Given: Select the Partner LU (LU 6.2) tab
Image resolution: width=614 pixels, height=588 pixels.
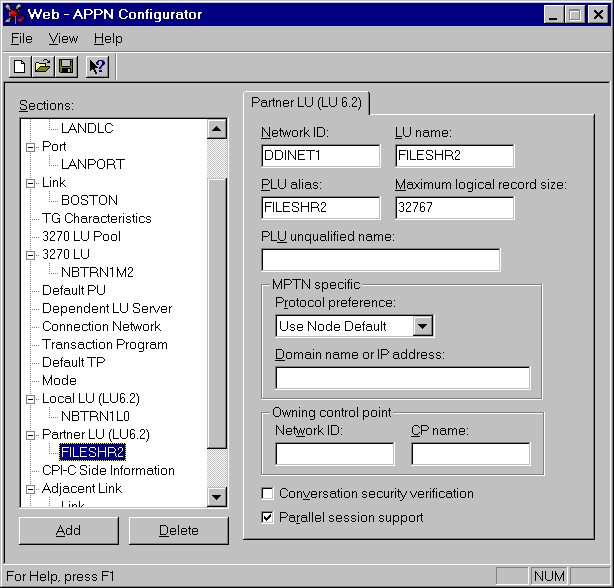Looking at the screenshot, I should pyautogui.click(x=307, y=103).
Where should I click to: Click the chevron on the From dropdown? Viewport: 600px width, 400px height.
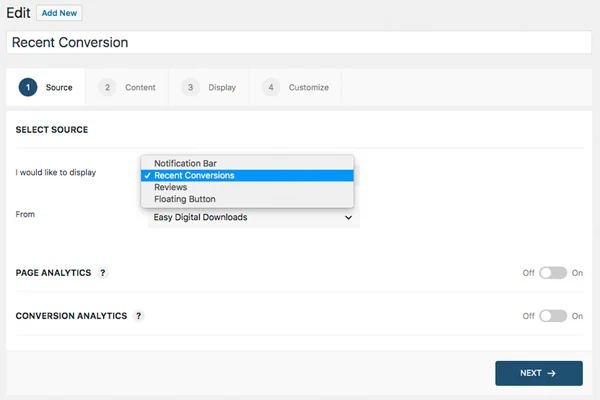348,217
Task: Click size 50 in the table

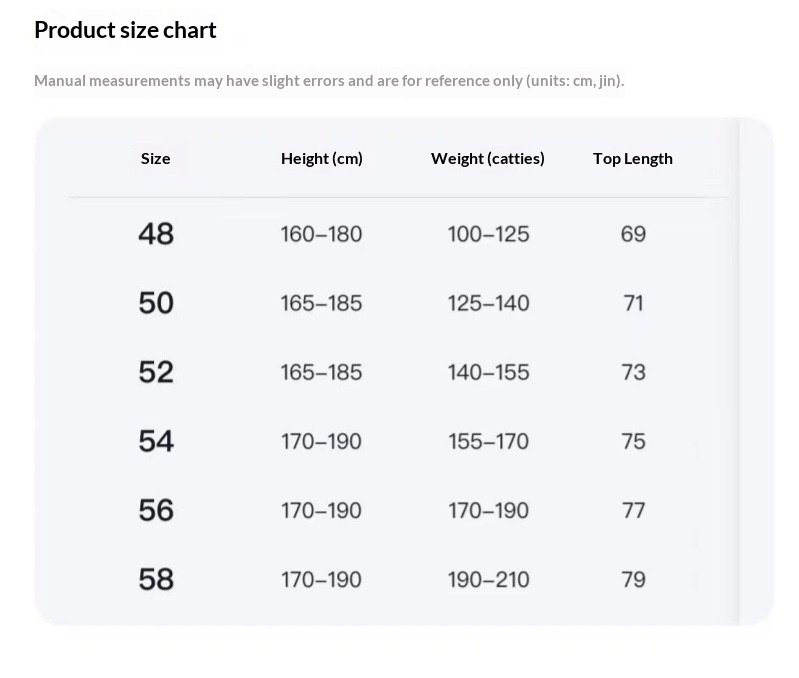Action: (x=156, y=303)
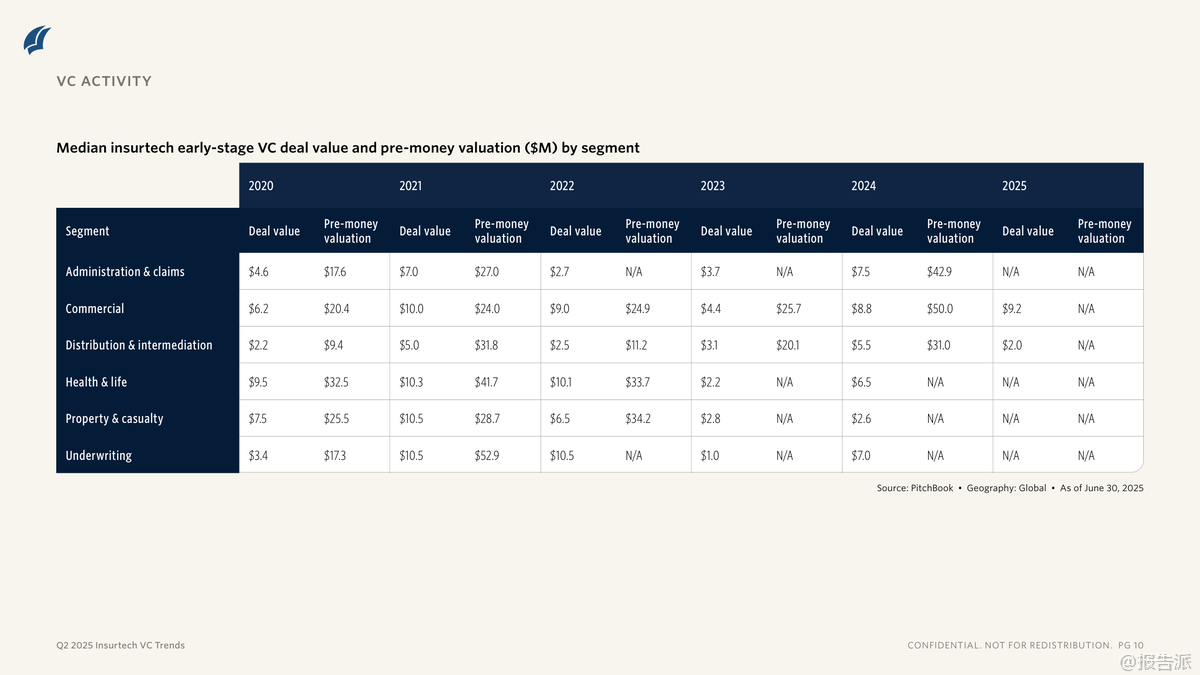The image size is (1200, 675).
Task: Select the $9.2 Commercial 2025 deal value
Action: point(1011,309)
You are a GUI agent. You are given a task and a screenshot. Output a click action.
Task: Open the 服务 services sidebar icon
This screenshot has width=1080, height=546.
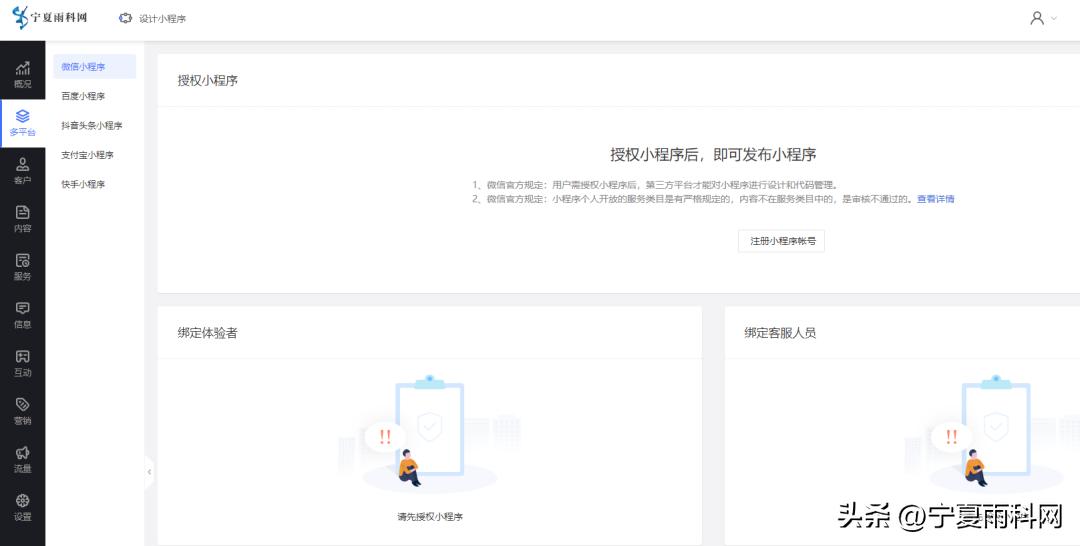[22, 267]
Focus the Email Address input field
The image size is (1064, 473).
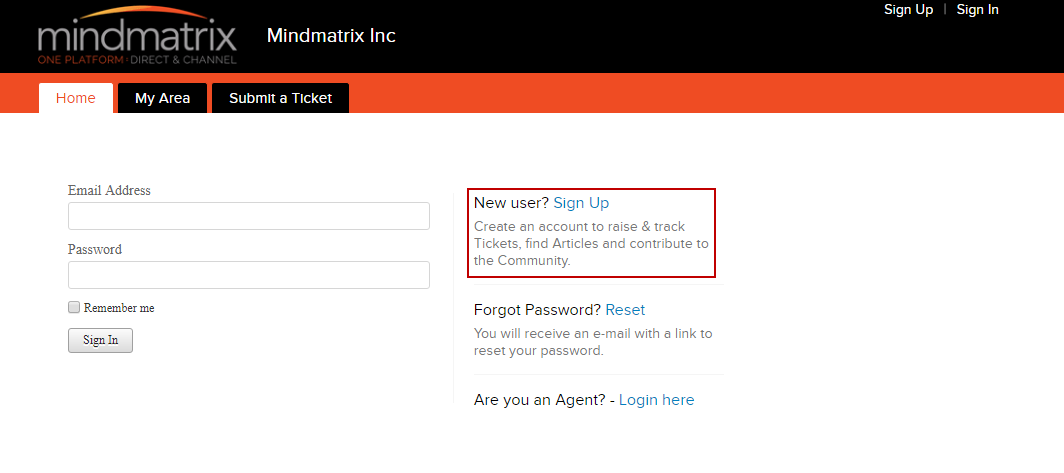point(248,216)
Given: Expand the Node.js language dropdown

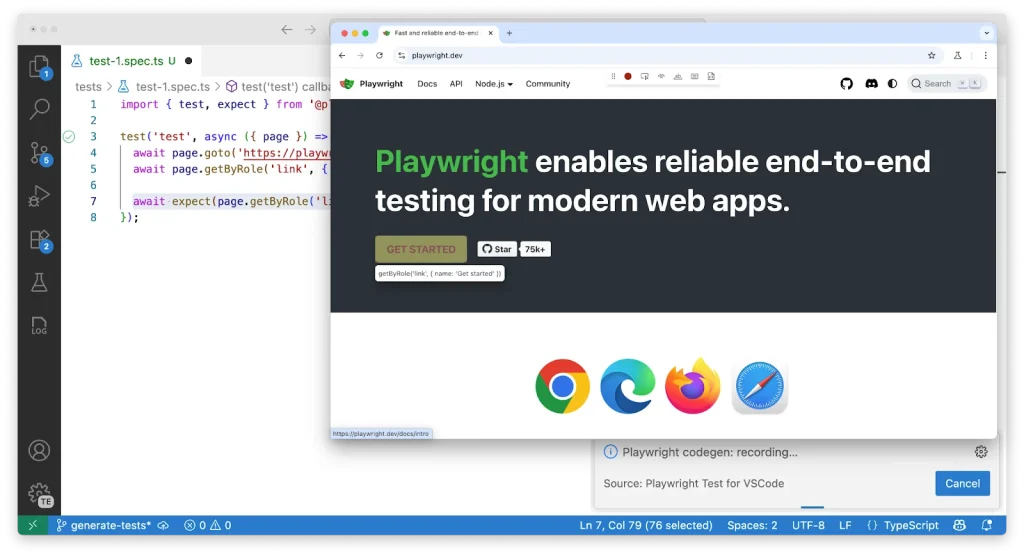Looking at the screenshot, I should (x=494, y=84).
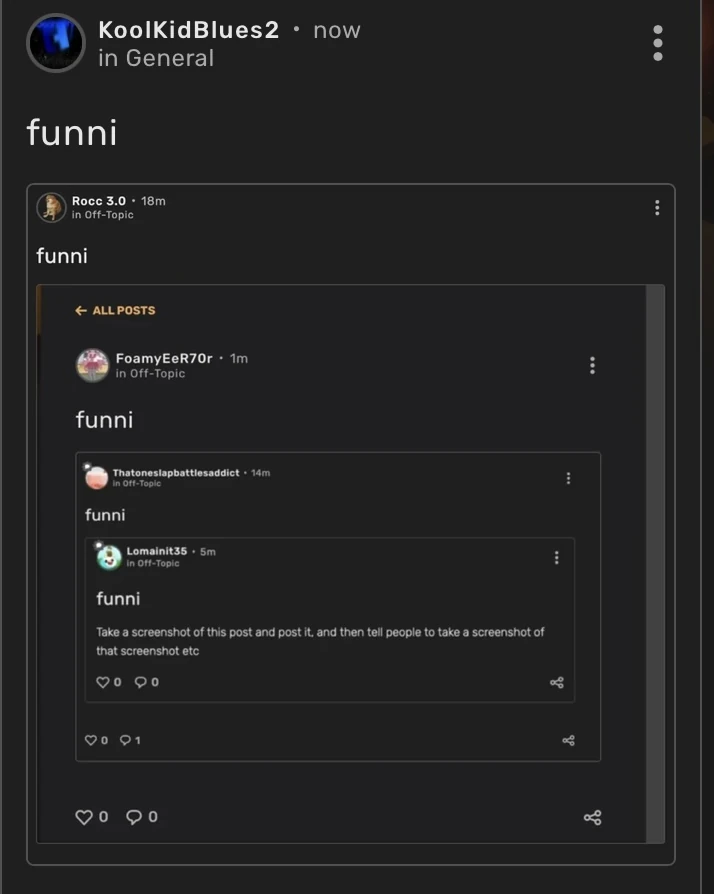Share Rocc 3.0's post via share icon
This screenshot has height=894, width=714.
592,817
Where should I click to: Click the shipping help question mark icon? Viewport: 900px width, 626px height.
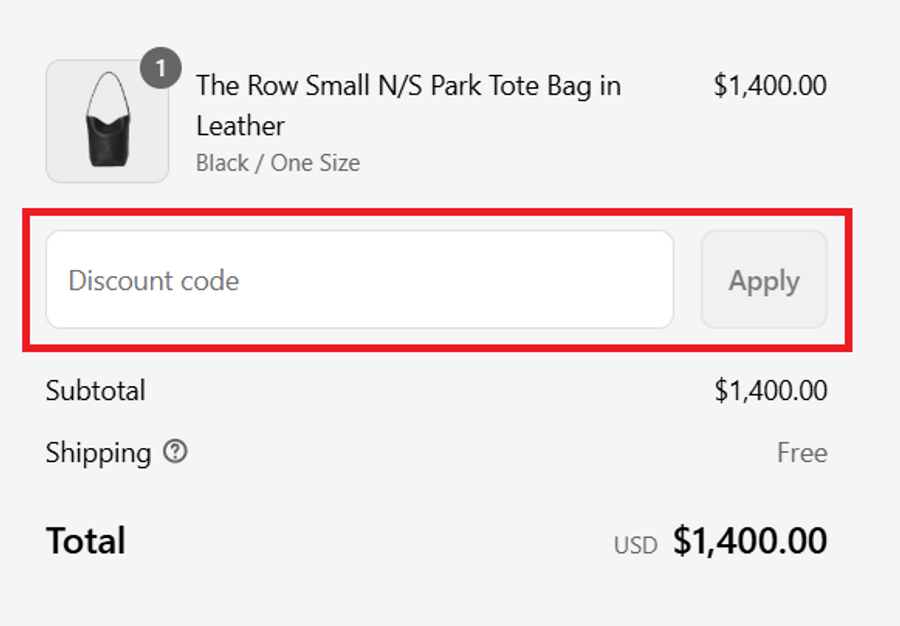(x=175, y=452)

Exercise: Convert the entries above into a numbered list with one line per item, skipping blank lines and leaving the pictures out.

Output for this task:
1. Given: Select the Partner LU (LU 6.2) tab
2. Image resolution: width=614 pixels, height=588 pixels.
3. Looking at the screenshot, I should pyautogui.click(x=307, y=103).
4. Where should I click to: Click the chevron on the From dropdown? Viewport: 600px width, 400px height.
5. 348,217
6. Task: Click size 50 in the table
7. Action: (x=156, y=303)
8. The image size is (1200, 675).
9. Task: Select the $9.2 Commercial 2025 deal value
10. Action: point(1011,309)
11. You are a GUI agent. You are given a task and a screenshot. Output a click action.
12. Task: Open the 服务 services sidebar icon
13. This screenshot has width=1080, height=546.
14. [22, 267]
15. Focus the Email Address input field
16. The image size is (1064, 473).
17. point(248,216)
18. Given: Expand the Node.js language dropdown
19. Looking at the screenshot, I should (x=494, y=84).
20. Share Rocc 3.0's post via share icon
21. This screenshot has height=894, width=714.
22. 592,817
23. Where should I click to: Click the shipping help question mark icon? Viewport: 900px width, 626px height.
24. (x=175, y=452)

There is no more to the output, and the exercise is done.